El trasluz

En cualquier momento

Juan José Millás

Juan José Millás

Soñé que al volver a casa echaba de menos el dedo meñique de la mano izquierda. Regresé corriendo al bar donde acababa de tomarme un café y pregunté por él. El encargado sacó de no sé dónde una caja en la que metían las cosas que la gente olvidaba en las mesas o en el mostrador, pero solo había un par de mecheros y una oreja.
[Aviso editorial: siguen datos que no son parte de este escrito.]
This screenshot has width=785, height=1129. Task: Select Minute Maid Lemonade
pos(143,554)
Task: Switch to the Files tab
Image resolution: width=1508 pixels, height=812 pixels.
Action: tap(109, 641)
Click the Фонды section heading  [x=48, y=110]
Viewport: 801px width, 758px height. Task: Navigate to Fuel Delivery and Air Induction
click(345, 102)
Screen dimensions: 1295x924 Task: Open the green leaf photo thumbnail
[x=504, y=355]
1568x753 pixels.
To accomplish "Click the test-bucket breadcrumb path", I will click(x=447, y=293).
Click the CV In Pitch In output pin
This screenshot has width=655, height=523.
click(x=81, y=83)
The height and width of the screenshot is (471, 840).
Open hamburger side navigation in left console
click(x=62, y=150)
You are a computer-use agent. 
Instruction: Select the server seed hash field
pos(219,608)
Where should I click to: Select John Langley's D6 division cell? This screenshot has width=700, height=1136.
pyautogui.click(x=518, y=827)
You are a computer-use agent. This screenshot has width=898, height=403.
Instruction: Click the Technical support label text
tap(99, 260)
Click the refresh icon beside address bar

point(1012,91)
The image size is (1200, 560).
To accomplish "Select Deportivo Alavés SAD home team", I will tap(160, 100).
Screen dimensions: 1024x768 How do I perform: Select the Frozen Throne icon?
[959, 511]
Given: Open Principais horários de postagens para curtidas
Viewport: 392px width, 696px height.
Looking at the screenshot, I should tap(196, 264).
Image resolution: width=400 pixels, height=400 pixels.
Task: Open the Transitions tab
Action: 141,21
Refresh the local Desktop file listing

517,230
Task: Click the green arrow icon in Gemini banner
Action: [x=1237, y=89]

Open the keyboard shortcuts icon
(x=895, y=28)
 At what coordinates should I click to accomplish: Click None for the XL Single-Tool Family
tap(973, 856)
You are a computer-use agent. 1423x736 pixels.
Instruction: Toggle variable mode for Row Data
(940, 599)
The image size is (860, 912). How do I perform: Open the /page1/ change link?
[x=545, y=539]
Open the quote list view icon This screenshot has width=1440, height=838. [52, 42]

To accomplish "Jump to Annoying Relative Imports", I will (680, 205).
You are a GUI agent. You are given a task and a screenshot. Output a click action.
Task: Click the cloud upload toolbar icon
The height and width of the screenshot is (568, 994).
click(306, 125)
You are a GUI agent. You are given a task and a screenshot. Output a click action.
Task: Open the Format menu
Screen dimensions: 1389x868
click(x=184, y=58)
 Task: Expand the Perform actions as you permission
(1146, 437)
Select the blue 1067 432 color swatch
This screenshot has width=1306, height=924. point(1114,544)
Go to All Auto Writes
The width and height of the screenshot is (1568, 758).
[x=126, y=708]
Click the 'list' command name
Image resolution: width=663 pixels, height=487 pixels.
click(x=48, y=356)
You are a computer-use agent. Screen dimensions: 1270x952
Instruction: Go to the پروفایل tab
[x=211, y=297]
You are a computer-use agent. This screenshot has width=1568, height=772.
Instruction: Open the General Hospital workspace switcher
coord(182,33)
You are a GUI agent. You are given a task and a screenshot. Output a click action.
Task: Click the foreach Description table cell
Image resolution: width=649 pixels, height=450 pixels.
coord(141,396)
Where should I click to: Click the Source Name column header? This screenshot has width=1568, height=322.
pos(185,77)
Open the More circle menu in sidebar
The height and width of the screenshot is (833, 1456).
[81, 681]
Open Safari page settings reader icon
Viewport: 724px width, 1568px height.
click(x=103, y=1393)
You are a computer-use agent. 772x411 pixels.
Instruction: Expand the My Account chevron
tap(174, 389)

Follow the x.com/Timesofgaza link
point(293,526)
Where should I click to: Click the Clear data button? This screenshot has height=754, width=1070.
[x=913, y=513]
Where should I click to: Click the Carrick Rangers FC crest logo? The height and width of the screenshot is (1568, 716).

-Dedos no se han dejado ninguno -dijo.

De vuelta al hogar, me detuve a hablar con un vecino al que le faltaba una oreja. Le dije dónde podía encontrarla y me dio las gracias antes de correr hacia el bar. Desperté con el dedo meñique adormecido y me costó mucho ponerlo de nuevo en movimiento. Al salir a por el periódico, tropecé con el vecino del sueño, al que le conté la historia, pues tenemos mucha confianza. El hombre se llevó, inquieto, las manos a los pabellones auriculares y respiró aliviado al comprobar que estaban en su sitio.

-No te creas -expuso- que es una tontería lo de dejarse las orejas por ahí. La mayoría de las personas no las siente porque tenemos atrofiado el músculo del que penden. Por eso hay también muy pocos individuos capaces de moverlas.

Llevaba razón. Yo solo recuerdo a un compañero de colegio que se suicidó a los veinte, tras la lectura de La náusea, de Sartre, y a un primo de mi madre que falleció de asco el año pasado sin haber leído una novela nunca. De todos modos, me pareció que perder la sensibilidad de un músculo no implicaba extraviar necesariamente un miembro. La conversación con el vecino me resultó, en fin, un tanto disparatada. Pero no es un hombre común, el mes pasado, en una reunión de propietarios, propuso que la comunidad contratara una empresa antiplagas para acabar con las hormigas del bloque.

-Pero si no tenemos hormigas -adujo el presidente.

-Pues para acabar con algo -respondió él algo molesto.

Hay gente que quiere acaba con algo sin saber qué como hay gente que quiere escribir una novela sin saber de qué.

Entré en el bar a leer el periódico. Al poco, llegó un cliente que había olvidado las gafas. El camarero sacó una caja de objetos perdidos y allí estaban, junto a un par de mecheros. Lo curioso es que la caja era idéntica a la del sueño. Me tomé el café con el dedo meñique metido en el puño, por si acaso. A ver si consigo despertarme de todo, pensé.